— Вот мы компания какая! — заверил он.
Нашим следующим пунктом была коулунская косторезная фабрика, выпускавшая изделия, продававшиеся в том самом магазине, который мы только что засняли. Нашим гидом был сам Ли Чэт. Нам уже было ведомо, что он, помимо всего прочего, был еще и советником правительства по косторезной промышленности.
Мы обменялись с Ли Чэтом формальными рукопожатиями. Он был низенького роста даже по китайским стандартам; безукоризненно правильной и формальной была его манера держаться; классически непостижимым было выражение его лица, на котором застыла улыбка. Невозможно было догадаться, что же у него на уме, когда мы поведали ему о фильме. Однако я чувствовал, что это явно не тот человек, с которым мне хотелось бы, чтобы меня свела судьба.
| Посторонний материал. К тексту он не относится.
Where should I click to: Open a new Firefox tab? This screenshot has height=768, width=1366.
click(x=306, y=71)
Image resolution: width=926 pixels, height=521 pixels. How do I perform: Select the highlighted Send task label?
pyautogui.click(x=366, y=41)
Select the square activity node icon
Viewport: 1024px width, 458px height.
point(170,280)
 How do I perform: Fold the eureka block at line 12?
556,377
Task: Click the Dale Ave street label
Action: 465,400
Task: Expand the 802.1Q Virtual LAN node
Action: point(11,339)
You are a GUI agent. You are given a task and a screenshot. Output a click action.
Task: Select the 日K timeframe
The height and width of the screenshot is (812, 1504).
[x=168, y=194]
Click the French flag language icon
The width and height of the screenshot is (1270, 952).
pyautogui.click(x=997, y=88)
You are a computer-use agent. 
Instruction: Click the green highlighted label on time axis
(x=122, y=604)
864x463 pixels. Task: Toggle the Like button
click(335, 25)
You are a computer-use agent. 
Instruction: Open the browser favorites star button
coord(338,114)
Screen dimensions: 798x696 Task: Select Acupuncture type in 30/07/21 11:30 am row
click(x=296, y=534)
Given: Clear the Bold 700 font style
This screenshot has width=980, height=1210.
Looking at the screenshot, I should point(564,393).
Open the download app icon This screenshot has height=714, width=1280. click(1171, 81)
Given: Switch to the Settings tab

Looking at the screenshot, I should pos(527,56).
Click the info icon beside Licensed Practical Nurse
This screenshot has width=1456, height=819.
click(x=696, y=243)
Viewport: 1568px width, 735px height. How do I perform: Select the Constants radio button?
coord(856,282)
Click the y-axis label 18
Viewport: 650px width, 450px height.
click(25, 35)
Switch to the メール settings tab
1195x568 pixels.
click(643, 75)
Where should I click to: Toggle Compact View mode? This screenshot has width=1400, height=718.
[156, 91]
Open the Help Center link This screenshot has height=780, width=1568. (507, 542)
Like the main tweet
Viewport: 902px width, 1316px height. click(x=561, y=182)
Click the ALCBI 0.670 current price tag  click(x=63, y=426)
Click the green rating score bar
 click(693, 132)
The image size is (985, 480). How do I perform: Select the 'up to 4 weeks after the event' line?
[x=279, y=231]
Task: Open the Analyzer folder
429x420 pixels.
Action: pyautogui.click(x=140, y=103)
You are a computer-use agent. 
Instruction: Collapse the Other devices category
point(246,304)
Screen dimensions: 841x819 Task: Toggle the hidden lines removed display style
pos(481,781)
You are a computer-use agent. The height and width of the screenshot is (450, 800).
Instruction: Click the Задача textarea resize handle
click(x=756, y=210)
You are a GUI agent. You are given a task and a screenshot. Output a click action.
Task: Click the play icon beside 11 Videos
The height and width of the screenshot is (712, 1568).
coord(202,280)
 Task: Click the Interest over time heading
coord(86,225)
Через переводчика мы попросили Ли Чэта описать, как идут дела на его фабрике. Непрерывно театрально жестикулируя, он показывал нам разные механизмы и изделия, при этом не выпуская изо рта длинный мундштук, в который вставлял сигарету за сигаретой. Он нарисовал весьма розовую картину своего бизнеса; мы же сохраняли наивный вид, притворяясь непосвященными киношниками. Эта уловка доказала свою пользу при наших прошлых расследованиях — у людей часто душа бывает нараспашку, когда они убеждены, что вы все равно не поймете.
На фабрике кончался рабочий день, и на месте оставалось лишь несколько рабочих. Оборудование, на котором они работали, очень напоминало то, что мы видели в Дубае: те же станки с дрелями и ленточными пилами, те же столы, за которыми по сотне упаковывались печати ханко. Никаких признаков инструментов для искусной ручной работы, когда одному резчику хватало бивня на целый год. Эта фабрика специализировалась на массовом производстве сувениров из кости.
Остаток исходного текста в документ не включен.